(Pixel coordinate grounding data)
▼
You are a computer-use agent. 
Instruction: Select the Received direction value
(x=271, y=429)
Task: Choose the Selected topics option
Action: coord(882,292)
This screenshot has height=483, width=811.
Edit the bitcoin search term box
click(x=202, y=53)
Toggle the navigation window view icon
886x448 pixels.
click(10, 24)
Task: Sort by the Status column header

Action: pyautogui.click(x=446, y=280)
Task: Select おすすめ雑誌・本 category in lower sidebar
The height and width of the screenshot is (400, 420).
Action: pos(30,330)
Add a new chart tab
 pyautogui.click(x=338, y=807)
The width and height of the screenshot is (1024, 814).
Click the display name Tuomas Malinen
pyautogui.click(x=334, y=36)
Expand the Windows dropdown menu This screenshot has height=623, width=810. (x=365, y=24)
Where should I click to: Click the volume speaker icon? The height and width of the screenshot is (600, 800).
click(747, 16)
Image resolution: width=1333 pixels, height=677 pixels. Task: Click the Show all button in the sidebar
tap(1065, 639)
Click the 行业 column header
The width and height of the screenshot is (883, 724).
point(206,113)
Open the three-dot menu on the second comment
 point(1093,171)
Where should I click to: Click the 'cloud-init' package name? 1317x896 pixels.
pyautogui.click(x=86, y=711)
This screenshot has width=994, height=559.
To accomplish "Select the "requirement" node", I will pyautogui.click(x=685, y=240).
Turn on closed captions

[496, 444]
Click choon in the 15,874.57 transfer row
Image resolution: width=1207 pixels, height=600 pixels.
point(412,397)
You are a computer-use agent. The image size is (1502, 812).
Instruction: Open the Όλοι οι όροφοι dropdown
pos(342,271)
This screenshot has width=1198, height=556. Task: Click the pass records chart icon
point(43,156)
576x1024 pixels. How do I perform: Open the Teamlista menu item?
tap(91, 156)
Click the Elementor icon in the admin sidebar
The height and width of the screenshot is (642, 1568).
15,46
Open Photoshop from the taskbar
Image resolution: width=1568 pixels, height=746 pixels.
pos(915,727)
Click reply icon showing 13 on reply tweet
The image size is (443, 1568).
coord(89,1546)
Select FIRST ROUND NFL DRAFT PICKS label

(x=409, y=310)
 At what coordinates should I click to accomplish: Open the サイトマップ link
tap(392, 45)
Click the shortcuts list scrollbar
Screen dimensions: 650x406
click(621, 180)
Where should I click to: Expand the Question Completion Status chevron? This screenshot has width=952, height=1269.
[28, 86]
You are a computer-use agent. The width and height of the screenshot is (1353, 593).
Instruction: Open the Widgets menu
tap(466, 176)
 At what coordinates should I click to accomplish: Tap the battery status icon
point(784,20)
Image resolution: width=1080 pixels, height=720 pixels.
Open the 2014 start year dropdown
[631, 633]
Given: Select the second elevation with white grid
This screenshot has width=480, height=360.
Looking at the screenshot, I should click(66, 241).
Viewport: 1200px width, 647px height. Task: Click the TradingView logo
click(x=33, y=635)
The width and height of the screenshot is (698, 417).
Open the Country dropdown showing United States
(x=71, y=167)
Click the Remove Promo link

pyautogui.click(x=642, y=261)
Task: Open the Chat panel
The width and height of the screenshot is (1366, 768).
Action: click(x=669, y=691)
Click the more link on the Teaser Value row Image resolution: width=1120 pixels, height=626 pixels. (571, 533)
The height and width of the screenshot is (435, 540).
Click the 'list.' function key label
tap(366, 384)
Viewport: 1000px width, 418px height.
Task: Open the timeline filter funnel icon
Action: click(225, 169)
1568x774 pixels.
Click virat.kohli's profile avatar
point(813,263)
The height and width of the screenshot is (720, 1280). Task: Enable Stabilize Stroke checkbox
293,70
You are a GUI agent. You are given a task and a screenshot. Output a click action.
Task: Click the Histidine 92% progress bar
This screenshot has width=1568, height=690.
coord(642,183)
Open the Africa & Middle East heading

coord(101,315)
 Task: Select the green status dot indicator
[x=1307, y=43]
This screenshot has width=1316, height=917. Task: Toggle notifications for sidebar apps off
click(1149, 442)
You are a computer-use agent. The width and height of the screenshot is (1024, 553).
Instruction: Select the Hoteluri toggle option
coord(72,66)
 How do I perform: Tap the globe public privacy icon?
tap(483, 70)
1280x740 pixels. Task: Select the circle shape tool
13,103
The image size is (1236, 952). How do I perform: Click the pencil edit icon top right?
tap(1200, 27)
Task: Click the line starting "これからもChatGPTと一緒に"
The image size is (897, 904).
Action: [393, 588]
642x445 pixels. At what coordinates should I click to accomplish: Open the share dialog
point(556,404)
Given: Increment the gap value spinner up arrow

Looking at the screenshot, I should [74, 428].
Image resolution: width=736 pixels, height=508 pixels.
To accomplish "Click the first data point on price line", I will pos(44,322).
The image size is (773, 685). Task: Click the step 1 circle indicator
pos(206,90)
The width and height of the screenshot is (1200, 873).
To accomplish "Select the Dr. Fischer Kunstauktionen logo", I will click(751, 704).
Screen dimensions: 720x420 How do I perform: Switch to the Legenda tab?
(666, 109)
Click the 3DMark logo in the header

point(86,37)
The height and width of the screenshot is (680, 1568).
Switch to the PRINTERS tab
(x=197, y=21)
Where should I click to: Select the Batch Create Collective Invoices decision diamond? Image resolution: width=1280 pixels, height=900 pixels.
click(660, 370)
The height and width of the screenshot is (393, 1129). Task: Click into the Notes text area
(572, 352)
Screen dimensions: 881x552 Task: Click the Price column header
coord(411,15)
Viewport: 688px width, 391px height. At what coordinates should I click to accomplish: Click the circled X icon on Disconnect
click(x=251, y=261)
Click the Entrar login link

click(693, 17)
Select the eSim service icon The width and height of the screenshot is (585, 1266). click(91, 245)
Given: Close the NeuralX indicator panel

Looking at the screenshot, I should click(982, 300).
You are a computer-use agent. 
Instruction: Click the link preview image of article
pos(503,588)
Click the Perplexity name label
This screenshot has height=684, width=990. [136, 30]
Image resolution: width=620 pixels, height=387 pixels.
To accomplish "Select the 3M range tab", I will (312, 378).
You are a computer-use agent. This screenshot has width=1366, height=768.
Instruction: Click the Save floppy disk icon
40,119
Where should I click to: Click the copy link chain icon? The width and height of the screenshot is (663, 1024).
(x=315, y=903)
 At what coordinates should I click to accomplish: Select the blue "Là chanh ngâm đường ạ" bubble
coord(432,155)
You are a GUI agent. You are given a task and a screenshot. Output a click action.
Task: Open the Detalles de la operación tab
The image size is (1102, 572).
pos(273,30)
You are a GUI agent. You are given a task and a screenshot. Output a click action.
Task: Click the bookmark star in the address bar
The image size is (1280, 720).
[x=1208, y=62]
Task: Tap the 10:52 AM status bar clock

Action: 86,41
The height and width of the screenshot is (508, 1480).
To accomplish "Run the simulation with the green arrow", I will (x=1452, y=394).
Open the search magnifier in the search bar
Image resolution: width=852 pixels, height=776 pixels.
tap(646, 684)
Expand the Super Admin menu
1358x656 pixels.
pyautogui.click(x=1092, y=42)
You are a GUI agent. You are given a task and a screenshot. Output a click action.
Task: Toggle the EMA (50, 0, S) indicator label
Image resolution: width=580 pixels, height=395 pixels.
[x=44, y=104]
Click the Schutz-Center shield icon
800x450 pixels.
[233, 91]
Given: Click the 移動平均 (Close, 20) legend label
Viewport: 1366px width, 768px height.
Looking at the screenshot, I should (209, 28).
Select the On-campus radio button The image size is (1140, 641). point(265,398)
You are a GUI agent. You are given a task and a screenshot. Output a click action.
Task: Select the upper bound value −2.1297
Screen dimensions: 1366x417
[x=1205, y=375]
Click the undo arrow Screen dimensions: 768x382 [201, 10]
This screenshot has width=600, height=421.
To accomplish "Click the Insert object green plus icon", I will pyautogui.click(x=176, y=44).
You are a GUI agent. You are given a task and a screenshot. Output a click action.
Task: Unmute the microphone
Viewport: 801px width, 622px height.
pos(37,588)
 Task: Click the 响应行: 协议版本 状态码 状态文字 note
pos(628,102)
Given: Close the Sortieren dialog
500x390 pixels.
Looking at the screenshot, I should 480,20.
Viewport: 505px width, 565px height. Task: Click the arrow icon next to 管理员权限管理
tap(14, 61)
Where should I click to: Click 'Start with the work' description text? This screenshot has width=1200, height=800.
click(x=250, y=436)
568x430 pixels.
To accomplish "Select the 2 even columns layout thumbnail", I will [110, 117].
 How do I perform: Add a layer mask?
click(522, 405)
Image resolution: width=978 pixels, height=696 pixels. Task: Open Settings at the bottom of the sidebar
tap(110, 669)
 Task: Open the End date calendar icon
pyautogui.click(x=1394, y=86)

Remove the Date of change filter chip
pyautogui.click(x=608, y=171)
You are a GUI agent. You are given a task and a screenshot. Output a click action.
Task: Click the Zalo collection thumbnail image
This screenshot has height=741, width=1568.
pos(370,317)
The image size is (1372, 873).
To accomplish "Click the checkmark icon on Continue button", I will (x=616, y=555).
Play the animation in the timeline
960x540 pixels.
▲
§ **TASK BRIEF**: Which lines in the data above hold the string "thumbnail"? Return each of them.

§ **RESULT BELOW**:
To accomplish "Select the 2 even columns layout thumbnail", I will [110, 117].
Task: Click the Zalo collection thumbnail image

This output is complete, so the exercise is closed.